Cayenne Peppers Cures Headaches

THE FACTS
People who suffer from chronic headaches have been known to try all sorts of pills and home remedies. But cayenne peppers?
Behind the folk wisdom is capsaicin, the active ingredient in cayenne. It is said to bring relief by depleting Substance P, a neurotransmitter that helps transmit pain impulses. Sounds unlikely, but a number of studies have tested the claim, and most have found evidence to support it.
One prominent study was published in 1998 in The Clinical Journal of Pain by researchers in the department of anasthesia and critical care at the University of Chicago. In it, the researchers analyzed data from 33 prior studies and found that capsaicin seemed to work better than placebos for headaches occurring in clusters.
But simply eating hot sauce isnt going to help. Most studies suggest that capsaicin works just when applied topically. A study by researchers at Massachusetts General Hospital recruited sufferers of chronic headaches and randomly split them. One group had small amounts of diluted capsaicin applied inside the nose for a week. The other received placebo. The study found a significant decrease in headache severity in the capsaicin group, but not the placebo group.

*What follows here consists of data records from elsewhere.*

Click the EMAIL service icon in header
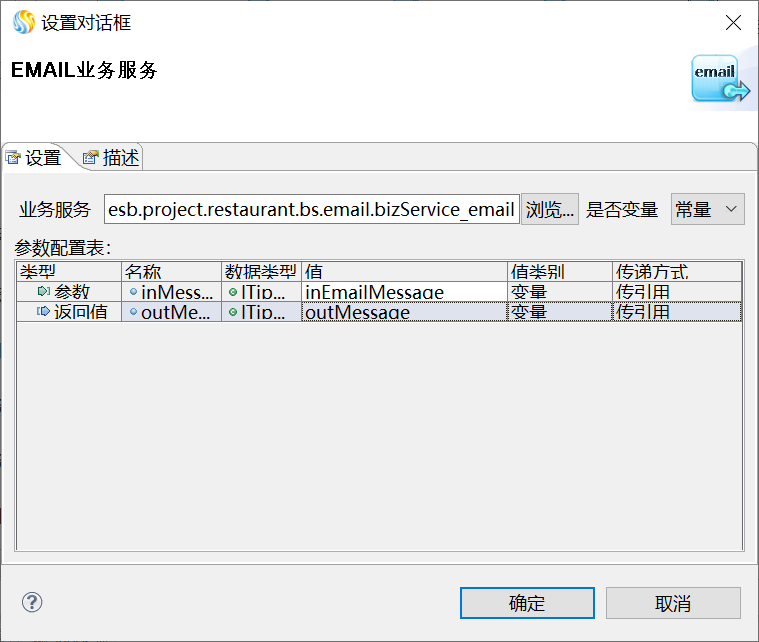Image resolution: width=759 pixels, height=642 pixels. (719, 80)
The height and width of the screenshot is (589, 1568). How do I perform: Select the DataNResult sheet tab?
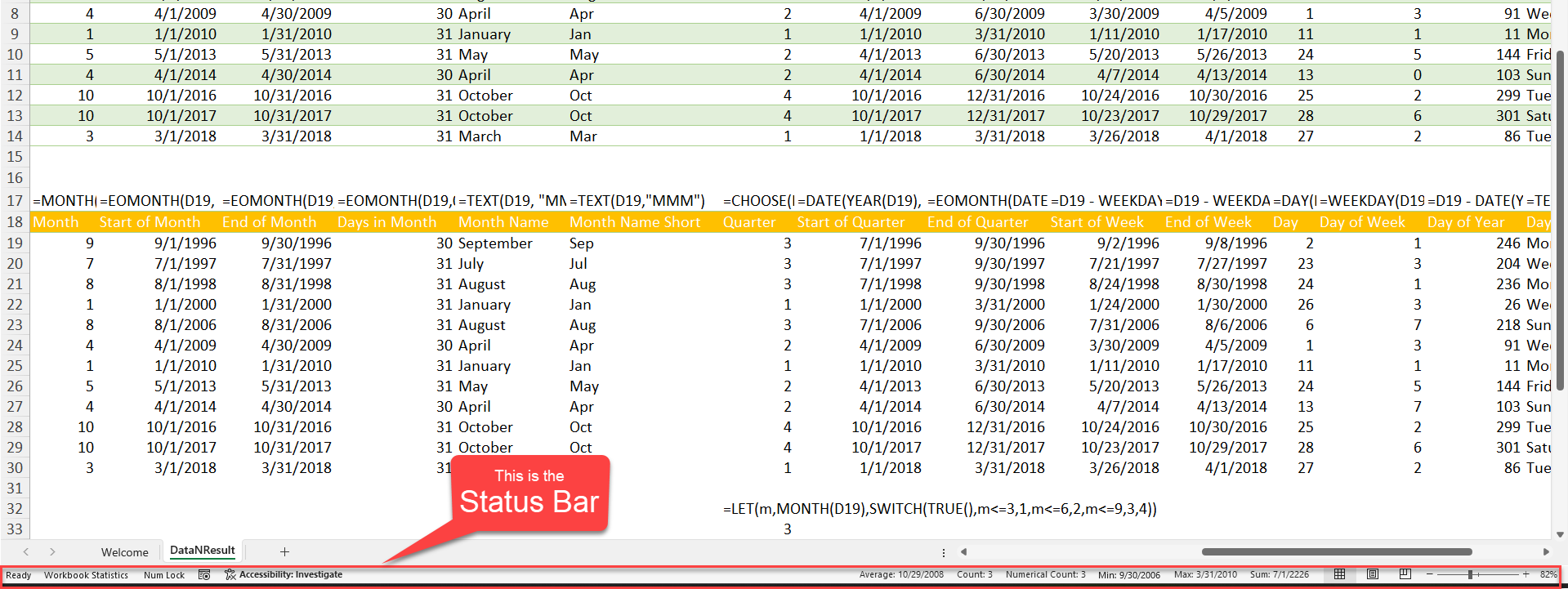[202, 551]
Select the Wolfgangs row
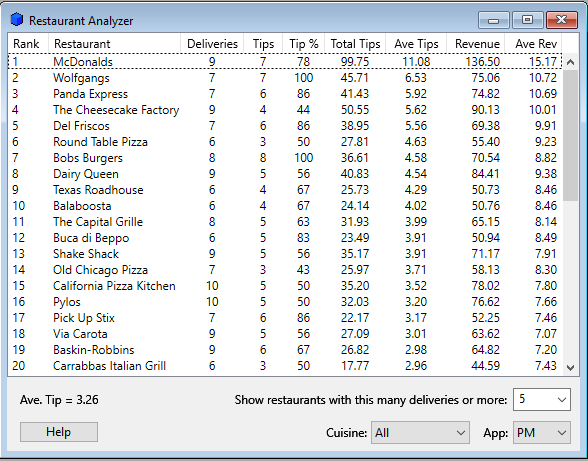The width and height of the screenshot is (588, 461). (285, 78)
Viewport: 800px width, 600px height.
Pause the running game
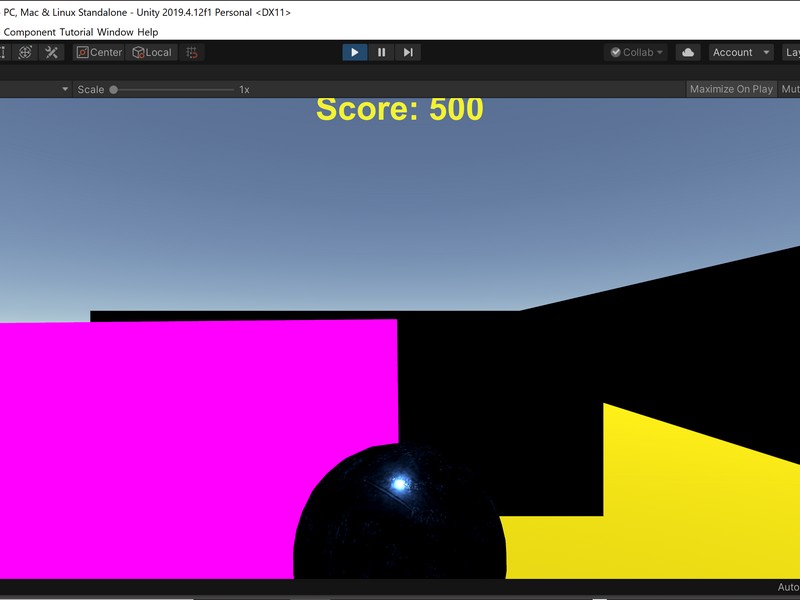coord(381,52)
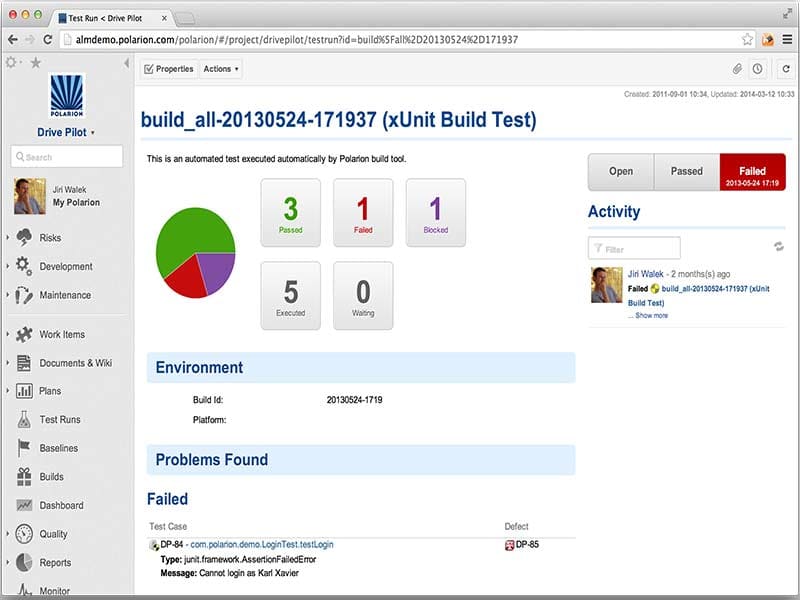
Task: Click the refresh icon in toolbar
Action: tap(785, 69)
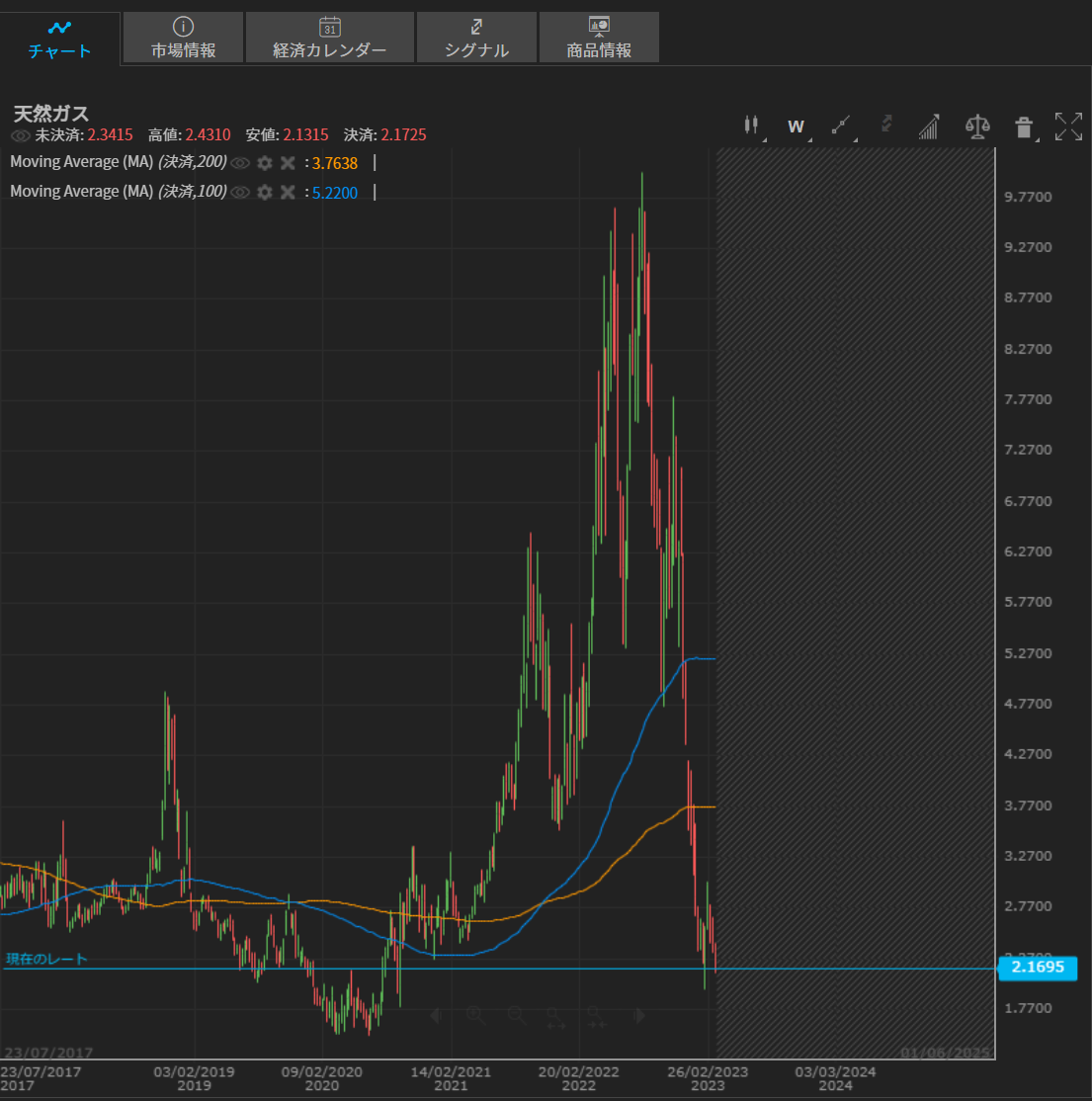Click the rising bar-chart indicators icon

929,127
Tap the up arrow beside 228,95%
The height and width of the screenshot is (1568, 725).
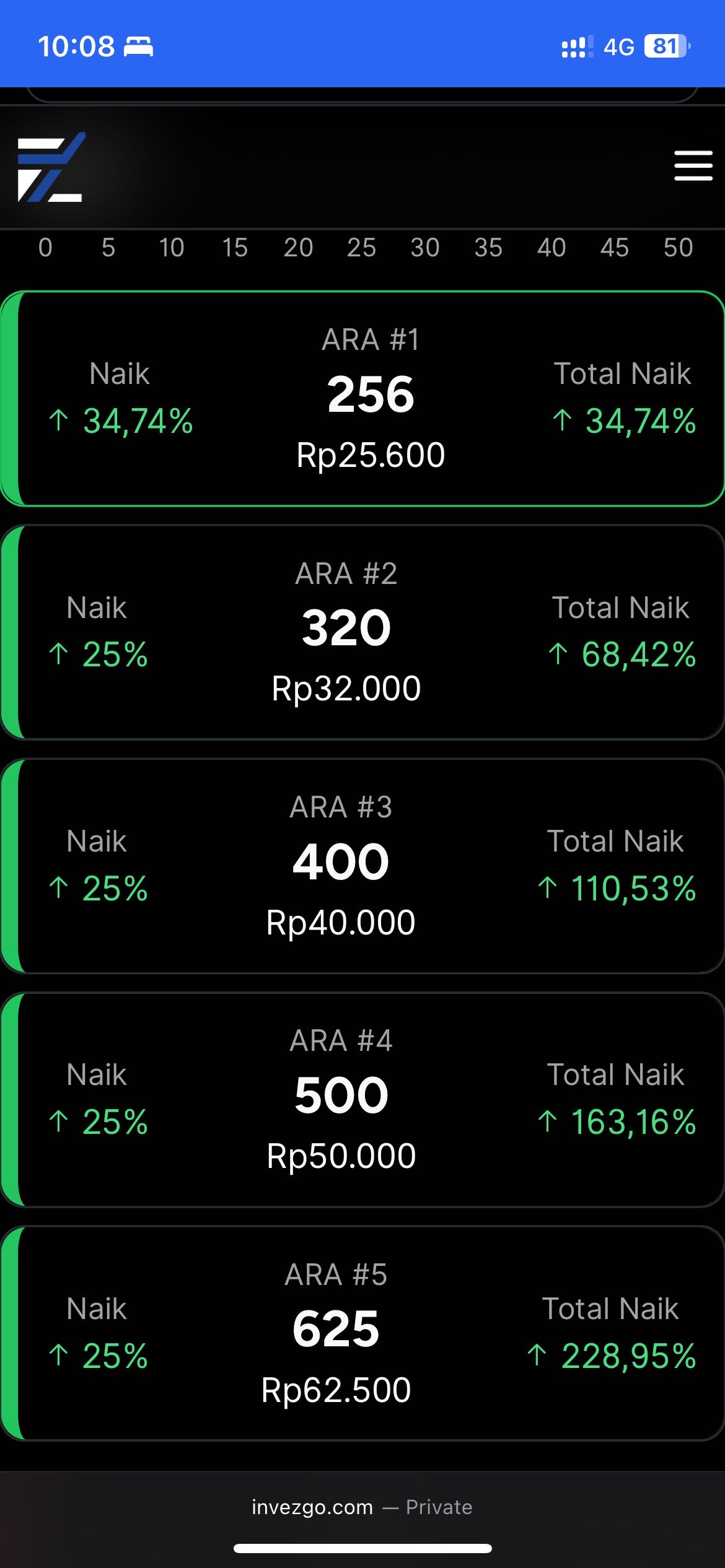(537, 1356)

Other studies, including one this year, published similar results.
What it's for: Migraine, cluster and tension headaches or for allergy and sinus relief. Some consumers are also using it for snoring, according to Paul Carpenter, the product's creator.
Capsaicin and cancer
In the journal "Cancer Research," researchers reported that capsaicin led 80 per cent of human prostrate cancer cells growing in mice to destroy themselves in a process of cell suicide. "It also dramatically slowed the development of prostate tumors formed by those human cell lines grown in mouse models," said Dr Soren Lehmann of the Cedars-Sinai Medical Center and the University of California, Los Angeles, who wrote in the journal. Another study, presented at the American Association for Cancer Research, showed that capsaicin could fight pancreatic cancer.